A single number is the whole answer: the count of lines in the records where "entry" occurs.
STORED DATA Block Start
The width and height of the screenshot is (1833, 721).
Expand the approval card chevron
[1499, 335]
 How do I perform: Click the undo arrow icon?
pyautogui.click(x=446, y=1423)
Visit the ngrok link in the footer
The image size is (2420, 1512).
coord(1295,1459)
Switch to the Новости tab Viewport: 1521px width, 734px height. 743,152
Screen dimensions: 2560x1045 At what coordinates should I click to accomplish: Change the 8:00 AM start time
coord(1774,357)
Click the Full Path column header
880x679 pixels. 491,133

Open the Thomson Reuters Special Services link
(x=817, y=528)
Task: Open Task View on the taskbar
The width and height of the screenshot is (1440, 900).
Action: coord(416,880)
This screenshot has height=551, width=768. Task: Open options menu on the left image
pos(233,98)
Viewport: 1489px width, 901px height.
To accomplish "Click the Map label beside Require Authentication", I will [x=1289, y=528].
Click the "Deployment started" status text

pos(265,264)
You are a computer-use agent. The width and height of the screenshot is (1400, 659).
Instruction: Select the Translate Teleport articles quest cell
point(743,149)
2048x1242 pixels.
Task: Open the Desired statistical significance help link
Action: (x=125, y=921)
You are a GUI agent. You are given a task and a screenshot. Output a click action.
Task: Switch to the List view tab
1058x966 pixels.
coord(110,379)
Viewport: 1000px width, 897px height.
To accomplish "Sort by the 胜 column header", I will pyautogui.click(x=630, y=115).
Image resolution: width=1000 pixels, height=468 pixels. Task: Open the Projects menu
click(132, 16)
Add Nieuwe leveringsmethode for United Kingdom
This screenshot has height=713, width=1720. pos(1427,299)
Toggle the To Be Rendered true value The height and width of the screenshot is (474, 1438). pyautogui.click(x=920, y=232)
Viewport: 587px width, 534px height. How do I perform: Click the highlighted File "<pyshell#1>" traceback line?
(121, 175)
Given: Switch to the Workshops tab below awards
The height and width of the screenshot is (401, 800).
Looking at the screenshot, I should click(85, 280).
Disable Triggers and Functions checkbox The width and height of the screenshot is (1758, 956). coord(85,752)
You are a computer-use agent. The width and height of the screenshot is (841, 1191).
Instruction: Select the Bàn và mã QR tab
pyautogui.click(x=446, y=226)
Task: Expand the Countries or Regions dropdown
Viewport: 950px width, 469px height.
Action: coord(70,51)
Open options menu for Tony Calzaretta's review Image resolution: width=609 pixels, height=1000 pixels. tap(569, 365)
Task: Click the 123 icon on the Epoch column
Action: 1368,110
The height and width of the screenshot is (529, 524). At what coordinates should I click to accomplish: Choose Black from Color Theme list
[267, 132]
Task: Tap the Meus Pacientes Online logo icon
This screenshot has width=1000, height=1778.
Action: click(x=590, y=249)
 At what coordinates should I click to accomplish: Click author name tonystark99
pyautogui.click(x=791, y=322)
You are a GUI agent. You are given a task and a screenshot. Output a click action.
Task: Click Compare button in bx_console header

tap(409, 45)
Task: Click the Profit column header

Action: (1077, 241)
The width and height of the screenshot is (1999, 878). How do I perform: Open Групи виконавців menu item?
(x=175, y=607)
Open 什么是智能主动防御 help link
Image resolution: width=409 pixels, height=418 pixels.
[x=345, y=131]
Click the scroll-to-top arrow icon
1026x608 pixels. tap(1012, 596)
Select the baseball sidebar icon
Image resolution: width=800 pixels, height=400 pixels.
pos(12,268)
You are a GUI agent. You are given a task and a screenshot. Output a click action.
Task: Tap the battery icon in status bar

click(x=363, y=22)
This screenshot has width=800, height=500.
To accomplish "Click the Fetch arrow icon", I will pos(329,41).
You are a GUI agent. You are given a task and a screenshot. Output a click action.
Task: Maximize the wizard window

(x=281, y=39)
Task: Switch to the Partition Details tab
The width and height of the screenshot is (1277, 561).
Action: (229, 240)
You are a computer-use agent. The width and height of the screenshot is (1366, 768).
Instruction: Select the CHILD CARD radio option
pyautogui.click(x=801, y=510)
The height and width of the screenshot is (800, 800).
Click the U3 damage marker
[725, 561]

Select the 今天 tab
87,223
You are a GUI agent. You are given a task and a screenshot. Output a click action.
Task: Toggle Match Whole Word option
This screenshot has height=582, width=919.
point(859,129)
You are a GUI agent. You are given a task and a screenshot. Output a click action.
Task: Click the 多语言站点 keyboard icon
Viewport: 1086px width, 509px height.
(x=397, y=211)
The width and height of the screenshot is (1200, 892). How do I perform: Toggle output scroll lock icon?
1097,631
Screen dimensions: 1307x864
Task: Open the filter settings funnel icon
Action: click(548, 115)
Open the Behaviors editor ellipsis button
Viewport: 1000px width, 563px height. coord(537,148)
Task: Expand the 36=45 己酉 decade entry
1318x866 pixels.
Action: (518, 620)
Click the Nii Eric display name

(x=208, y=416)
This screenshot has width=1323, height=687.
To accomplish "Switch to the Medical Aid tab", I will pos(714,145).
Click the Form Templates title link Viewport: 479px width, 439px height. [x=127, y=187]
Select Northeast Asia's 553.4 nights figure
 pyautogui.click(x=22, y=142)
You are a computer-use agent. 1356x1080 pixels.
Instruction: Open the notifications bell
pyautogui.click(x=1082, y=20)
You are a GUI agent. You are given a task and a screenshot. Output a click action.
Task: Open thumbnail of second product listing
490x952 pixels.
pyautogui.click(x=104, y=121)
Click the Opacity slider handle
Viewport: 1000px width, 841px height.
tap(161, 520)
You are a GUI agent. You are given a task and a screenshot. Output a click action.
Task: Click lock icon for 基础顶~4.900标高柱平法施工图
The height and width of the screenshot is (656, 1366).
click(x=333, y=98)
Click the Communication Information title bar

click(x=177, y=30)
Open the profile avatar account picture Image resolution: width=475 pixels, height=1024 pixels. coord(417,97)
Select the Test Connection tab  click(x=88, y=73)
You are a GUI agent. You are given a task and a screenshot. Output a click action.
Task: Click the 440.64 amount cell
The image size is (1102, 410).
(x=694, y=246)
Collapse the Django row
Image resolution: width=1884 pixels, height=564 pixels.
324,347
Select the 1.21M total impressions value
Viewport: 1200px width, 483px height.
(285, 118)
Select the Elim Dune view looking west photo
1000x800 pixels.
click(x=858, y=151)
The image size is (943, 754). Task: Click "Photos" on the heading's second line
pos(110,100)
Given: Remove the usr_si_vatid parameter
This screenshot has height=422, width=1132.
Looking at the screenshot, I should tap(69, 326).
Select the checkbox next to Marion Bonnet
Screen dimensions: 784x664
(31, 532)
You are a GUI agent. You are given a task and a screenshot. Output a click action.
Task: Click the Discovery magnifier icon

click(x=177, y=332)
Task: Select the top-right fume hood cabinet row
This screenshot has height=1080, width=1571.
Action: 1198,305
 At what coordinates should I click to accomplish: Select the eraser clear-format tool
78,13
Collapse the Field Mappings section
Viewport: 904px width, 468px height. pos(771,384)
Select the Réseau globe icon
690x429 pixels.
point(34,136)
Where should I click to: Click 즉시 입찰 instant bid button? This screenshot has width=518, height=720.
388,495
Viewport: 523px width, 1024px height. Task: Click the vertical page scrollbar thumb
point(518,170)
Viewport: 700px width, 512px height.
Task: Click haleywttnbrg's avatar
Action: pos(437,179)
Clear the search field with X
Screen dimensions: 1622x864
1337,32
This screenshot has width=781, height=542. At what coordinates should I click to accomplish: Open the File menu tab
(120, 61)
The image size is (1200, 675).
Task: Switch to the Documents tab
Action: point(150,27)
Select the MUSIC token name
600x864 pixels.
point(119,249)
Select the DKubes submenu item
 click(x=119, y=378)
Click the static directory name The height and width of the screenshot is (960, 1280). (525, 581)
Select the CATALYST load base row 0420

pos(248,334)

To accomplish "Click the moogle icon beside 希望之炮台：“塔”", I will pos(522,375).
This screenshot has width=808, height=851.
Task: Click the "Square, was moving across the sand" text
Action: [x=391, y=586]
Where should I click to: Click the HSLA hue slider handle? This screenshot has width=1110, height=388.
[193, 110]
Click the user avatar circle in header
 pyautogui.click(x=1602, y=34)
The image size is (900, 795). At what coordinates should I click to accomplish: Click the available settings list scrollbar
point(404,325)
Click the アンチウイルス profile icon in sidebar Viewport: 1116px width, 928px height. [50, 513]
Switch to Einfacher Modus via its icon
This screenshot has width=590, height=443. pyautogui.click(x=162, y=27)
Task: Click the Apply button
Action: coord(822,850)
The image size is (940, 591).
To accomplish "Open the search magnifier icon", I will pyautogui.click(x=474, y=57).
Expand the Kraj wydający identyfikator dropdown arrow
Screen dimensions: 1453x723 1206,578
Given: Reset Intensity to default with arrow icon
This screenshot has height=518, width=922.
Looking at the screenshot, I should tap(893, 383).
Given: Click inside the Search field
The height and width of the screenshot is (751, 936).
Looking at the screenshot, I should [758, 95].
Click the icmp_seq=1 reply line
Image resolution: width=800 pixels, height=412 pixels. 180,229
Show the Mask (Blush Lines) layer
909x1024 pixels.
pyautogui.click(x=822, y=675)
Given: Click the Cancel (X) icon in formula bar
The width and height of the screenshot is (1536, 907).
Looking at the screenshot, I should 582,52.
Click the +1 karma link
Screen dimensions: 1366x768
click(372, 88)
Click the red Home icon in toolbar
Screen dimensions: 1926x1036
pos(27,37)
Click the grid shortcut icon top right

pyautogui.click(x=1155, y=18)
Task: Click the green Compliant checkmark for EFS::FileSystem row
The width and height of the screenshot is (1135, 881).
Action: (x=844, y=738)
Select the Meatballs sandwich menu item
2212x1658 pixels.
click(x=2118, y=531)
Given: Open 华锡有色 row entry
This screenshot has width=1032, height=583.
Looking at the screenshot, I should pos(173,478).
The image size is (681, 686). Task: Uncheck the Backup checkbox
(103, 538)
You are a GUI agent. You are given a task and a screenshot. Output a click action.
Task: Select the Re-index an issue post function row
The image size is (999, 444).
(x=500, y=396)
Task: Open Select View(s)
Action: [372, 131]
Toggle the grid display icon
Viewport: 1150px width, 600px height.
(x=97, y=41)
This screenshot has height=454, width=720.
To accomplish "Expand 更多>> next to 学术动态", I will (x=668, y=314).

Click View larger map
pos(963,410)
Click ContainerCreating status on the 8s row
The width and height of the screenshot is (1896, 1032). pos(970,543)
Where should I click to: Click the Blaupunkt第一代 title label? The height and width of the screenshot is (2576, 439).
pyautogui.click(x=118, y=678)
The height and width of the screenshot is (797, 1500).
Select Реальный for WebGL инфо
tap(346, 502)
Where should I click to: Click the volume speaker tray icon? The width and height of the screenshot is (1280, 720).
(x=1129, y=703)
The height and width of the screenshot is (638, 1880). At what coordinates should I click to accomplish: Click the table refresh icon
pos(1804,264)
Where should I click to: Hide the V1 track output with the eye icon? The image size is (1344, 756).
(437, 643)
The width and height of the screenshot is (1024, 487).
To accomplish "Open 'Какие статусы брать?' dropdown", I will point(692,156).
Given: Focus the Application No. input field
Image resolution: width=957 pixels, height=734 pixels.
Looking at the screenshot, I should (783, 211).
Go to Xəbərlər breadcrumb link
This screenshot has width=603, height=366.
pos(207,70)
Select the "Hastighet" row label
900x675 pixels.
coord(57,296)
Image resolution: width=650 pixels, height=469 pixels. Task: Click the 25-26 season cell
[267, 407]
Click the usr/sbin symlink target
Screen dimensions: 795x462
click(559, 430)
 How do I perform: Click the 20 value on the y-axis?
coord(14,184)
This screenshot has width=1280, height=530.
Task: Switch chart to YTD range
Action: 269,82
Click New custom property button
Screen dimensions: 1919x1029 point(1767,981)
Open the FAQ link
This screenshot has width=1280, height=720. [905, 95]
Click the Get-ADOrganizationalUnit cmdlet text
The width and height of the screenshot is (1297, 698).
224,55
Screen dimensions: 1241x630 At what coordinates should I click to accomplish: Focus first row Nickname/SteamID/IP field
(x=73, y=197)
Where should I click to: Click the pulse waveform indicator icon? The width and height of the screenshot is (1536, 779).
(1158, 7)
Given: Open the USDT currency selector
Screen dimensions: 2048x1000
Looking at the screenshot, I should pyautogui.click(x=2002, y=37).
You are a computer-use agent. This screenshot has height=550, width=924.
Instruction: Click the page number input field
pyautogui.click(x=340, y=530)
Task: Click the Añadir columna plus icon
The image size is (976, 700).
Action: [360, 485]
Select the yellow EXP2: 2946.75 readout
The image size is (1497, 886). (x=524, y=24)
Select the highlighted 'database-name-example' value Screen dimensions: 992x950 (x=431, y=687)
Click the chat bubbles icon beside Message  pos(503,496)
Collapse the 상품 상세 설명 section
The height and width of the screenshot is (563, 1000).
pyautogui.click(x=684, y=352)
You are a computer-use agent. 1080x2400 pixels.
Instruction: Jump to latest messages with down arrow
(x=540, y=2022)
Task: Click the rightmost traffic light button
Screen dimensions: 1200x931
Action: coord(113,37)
STORED DATA Block End
• **ANSWER TO THE EXERCISE**: 2